I have been working with relational database, NoSQL database and Hadoop HBase for years mainly for storing data for analysis. There is a fundamental problem for people still overlooking the importance of primary key in a table. In this article, I would like to go through the detailed information about primary key such as: definition, benefits, drawback, surrogate key, features, properties and example not to use a primary key.
For making a table, it is not required a Primary key. Unfortunately, it is indicating a terrible database design and most likely being created by developers / programmers. Without a primary key, it is difficult to uniquely identity rows in your table. Also, it is not possible to define / enforce foreign key constraints.
What is Primary Key?
A primary key is a column or columns containing values able to uniquely identify every row in a table. It is very important for maintaining the integrity during insertion, deleting and update of records.
Benefits of a Primary Key
There are 2 major benefits with using Primary Key:
- Uniquely identifies each row of a table
- Able to form a unique index helping faster data access
Drawback of a Primary Key
With the importance of the unique identifier, using primary key is a must. The only drawback is that the database system may spend time / resource to check data integrity during insertion, updating or deletion of record(s).
Surrogate Key
If there is no “value-based” unique identifier, an ID column automatically generated is a common solution for the primary key – called a surrogate key.

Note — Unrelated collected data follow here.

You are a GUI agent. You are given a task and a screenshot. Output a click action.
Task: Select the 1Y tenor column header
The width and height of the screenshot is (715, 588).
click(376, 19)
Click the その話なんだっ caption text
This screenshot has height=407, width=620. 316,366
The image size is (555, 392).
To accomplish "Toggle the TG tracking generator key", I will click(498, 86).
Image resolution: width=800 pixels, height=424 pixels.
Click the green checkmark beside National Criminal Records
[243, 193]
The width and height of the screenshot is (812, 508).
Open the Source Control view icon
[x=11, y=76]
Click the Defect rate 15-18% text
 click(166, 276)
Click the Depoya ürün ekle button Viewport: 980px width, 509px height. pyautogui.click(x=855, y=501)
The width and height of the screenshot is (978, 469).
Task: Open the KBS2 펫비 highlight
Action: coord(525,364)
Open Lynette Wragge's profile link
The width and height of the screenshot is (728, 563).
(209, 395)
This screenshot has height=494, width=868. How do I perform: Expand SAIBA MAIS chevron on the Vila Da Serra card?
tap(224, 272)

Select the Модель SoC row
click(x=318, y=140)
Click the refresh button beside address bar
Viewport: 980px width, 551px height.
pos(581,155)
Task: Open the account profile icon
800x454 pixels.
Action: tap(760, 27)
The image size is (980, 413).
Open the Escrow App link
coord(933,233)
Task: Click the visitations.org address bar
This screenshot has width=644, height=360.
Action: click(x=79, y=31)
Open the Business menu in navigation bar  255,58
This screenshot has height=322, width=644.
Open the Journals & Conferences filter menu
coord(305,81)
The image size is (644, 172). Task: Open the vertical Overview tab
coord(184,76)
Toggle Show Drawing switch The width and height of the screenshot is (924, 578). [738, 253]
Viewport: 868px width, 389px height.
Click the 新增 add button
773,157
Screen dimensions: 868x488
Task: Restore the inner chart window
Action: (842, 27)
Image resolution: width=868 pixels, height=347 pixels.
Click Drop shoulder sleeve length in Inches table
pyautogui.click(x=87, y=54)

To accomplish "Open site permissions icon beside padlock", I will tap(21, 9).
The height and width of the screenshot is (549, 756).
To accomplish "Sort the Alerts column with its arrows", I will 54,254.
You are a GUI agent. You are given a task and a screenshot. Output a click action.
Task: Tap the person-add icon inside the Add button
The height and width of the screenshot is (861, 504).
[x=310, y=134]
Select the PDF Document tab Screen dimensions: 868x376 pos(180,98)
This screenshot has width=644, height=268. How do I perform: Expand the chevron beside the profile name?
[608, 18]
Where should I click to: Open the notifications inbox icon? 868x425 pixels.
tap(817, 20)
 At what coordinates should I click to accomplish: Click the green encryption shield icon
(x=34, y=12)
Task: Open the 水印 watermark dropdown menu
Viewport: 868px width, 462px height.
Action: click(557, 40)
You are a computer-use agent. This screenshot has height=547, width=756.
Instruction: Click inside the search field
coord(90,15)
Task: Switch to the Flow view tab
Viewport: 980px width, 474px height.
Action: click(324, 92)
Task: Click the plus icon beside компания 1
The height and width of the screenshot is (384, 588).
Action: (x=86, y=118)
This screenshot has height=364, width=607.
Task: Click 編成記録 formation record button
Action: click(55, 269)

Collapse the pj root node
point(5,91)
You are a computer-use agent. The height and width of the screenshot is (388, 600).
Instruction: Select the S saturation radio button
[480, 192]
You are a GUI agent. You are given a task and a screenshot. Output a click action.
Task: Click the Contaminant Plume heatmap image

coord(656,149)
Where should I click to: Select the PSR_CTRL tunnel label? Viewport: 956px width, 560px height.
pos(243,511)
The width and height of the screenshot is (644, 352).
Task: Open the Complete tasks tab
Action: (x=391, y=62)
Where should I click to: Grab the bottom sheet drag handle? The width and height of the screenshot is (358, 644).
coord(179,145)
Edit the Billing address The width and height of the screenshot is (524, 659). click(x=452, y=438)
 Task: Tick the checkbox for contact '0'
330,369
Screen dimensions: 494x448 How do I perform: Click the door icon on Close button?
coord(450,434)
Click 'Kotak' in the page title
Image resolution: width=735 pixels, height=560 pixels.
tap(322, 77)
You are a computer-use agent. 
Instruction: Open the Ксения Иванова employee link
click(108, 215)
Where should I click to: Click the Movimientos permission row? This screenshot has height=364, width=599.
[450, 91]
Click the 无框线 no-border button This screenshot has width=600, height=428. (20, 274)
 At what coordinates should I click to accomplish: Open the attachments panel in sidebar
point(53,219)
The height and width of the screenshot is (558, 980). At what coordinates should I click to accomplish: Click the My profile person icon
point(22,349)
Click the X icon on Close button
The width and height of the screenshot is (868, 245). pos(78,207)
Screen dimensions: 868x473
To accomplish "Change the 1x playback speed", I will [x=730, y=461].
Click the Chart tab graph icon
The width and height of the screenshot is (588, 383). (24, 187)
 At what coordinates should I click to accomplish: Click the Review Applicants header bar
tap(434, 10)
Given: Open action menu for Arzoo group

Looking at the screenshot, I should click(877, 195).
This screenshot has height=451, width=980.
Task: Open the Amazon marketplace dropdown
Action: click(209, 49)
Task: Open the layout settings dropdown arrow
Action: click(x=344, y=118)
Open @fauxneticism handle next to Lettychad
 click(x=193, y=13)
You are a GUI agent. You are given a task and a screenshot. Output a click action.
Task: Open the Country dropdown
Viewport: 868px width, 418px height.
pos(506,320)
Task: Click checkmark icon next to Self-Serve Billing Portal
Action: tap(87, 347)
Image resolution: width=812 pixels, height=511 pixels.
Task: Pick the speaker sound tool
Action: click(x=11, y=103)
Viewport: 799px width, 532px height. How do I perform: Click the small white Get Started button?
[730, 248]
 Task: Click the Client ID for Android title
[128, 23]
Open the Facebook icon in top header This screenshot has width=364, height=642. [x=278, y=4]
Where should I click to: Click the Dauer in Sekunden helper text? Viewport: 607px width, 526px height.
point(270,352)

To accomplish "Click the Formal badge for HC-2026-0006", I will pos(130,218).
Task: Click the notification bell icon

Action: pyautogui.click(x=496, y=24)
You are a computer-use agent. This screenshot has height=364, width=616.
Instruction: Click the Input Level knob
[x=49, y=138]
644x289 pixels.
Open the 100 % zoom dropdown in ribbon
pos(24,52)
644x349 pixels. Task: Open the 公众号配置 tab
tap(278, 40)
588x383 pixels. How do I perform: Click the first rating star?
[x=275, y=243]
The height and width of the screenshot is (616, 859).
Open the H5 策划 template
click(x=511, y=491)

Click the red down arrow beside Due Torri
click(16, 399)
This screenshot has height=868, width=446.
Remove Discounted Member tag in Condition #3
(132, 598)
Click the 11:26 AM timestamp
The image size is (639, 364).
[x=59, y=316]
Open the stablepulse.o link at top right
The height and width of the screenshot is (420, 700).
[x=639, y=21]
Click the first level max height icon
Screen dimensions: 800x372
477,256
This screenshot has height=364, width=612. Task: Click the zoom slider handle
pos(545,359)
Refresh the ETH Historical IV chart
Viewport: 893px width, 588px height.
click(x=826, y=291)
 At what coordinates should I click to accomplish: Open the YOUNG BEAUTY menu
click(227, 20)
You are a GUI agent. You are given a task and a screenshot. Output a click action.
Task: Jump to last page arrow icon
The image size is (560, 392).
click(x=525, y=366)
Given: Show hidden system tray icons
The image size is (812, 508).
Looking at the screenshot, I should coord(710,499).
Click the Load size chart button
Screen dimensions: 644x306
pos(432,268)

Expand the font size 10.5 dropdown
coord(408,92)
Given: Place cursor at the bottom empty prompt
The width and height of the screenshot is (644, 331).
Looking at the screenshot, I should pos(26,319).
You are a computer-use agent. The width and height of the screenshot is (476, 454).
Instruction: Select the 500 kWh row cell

Features of the surrogate key:
There are several key features:
- automatically generated by the system
- holds anonymous integer
- contains unique value for all records of the table
- can never be modified by any user or program
- also called as factless key as no logical meaning for the unique number identifier
However, it is not suggested to have surrogate key at the beginning of table or database design. It is because there is no technical or business meaning for a surrogate key.
Properties and Rules of a Primary Key
The properties of each set of primary column(s) are:
- enforcing uniqueness and no duplicated values is allowed
- uniquely identifies every single column in a table
- 1 table 1 primary key
- No null value (empty) is allowed in a primary key
- A primary key includes multiple columns is called a composite primary key
- A primary key can be created during “CREATE TABLE” or “ALTER TABLE” DDL SQL statements.
Exception Case for Not Using a Primary Key
In my experience, there are Data Warehouses without using a primary key in order to allow faster insertion and loading of data during ETL (data integration) jobs. However, their records in tables are unique and may create an index with columns potentially becoming a Primary Key. This is a special case for avoiding the database engine to be slow-down by compromising integrity checking while loading bulky data.
Conclusion
For this article, I will not go through technical stuff like SQL statements or any other DDL operations. I would like to highlight the importance of primary key in a table. It is vital to ensure the data integrity with the use of primary key.